SPF: Was wünscht ihr euch für die Zukunft dieses hierzulande noch jungen Sports?

M. K.: Ich wünsche mir, dass dieser Sport hier eine ähnliche Entwicklung nimmt wie in den USA und Rally Obedience noch viel mehr Hundehalter erreicht. Außerdem hoffe ich, dass uns in Deutschland wie in den USA mehrere Regelwerke zur Verfügung gestellt werden und nebeneinander bestehen (bleiben), damit jeder die Chance hat, das Passende zu wählen, und den Spaß an der Zusammenarbeit mit seinem Hund entdecken kann.

A. S.: Ich wünsche mir weiter so viele begeisterte Teilnehmer, wie sie in den vergangenen Monaten dazugekommen sind, weil es natürlich immer besser ist, sich überhaupt mit dem Hund zu beschäftigen, als nur spazieren zu gehen.

rallyobedience 

Angelika Schröder…

lebt mit ihrem Mann und drei Australian Shepherds in Niedersachsen.
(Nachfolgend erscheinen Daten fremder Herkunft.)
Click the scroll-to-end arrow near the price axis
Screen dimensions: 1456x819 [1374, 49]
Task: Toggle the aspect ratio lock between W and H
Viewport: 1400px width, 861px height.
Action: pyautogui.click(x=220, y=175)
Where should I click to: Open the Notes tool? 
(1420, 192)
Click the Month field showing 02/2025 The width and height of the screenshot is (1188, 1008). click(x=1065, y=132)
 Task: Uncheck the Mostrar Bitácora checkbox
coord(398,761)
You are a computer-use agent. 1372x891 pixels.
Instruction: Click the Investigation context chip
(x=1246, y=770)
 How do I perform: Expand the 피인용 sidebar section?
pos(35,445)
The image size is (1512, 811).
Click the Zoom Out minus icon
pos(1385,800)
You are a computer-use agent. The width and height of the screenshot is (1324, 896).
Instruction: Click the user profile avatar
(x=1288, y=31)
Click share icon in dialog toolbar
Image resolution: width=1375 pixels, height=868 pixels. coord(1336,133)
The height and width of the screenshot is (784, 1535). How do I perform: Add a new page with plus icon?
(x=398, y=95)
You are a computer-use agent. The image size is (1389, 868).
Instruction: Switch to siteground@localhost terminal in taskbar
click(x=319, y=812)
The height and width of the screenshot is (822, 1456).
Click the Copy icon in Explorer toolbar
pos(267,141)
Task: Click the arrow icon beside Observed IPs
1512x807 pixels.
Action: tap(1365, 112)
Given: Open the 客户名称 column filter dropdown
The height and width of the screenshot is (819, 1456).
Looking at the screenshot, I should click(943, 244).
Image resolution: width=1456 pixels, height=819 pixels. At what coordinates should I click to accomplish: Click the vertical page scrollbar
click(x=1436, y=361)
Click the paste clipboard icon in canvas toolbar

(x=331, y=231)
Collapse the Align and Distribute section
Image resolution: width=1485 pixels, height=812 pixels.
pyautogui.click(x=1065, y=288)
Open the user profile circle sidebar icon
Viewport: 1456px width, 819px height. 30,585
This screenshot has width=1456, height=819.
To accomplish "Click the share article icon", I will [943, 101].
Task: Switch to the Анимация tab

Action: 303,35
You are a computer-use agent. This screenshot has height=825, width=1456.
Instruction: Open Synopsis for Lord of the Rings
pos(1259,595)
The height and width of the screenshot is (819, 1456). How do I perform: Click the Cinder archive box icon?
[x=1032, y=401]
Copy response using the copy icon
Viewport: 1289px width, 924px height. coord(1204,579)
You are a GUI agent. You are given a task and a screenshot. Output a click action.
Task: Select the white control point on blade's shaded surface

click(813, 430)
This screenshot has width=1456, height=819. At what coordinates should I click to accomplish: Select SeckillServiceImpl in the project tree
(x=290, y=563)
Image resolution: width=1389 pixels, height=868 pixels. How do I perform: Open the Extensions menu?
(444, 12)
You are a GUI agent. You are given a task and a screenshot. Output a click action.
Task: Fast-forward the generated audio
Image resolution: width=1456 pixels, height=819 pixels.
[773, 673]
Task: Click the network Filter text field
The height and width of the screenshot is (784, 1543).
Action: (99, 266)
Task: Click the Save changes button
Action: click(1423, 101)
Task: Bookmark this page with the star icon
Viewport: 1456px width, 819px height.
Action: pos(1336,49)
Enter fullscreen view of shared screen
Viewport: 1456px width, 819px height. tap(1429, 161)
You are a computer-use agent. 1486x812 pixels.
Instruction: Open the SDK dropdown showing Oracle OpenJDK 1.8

Nachdem Sie Rally-Obedience als ideale Beschäftigung für Ihren Hundesenior kennen- und schätzen gelernt hatte, baute sie in ihrer privaten Trainingsgruppe die Sparte Rally Obedience auf und beteiligte sich überregional intensiv am Aufbau eines Trainer- und Richternetzwerkes mit dem Ziel, Rally Obedience als attraktiven Turnier-Hundesport in Deutschland zu verbreiten. Angelika Schröder ist Richterin für Rally-Obedience-Prüfungen und hat am neuen Reglement des DVG mitgewirkt. Ihr Buch „Rally Obedience. Der Hundesport für jedermann“ ist im August im Cadmos Verlag erschienen.

[Buchcover Rally-O abbilden]

Weitere Informationen:

www.flotte-pfoten-lengede.de

 

Manuela Klucken

 lebt mit ihrem Mann, fünf Border Collies und zurzeit 30 Rauwolligen Pommerschen Landschafen in Niedersachsen. Sie ist seit 1999 im Agility und seit 2003 im Rally Obedience aktiv. Sie engagiert sich seit Jahren für die Verbreitung von Rally Obedience in Deutschland (IG Rally Obedience Deutschland) mit eigenen deutschsprachigen Regelwerk und einem überregionalen Trainer- und Richternetzwerk.

Manuela Klucken war Richterin für Rally Obedience Wettkämpfe im CfBrH e.V. und hat am 2012 entwickelten CfBrH Regelwerk Rally Obedience maßgeblich mitgewirkt. Inzwischen ist ihr Verein „Doggels“ jedoch nicht länger eine Arbeitsgruppe des CfBrH, sondern Mitglied im DSV und trainiert ebenfalls nach VDH-Reglement.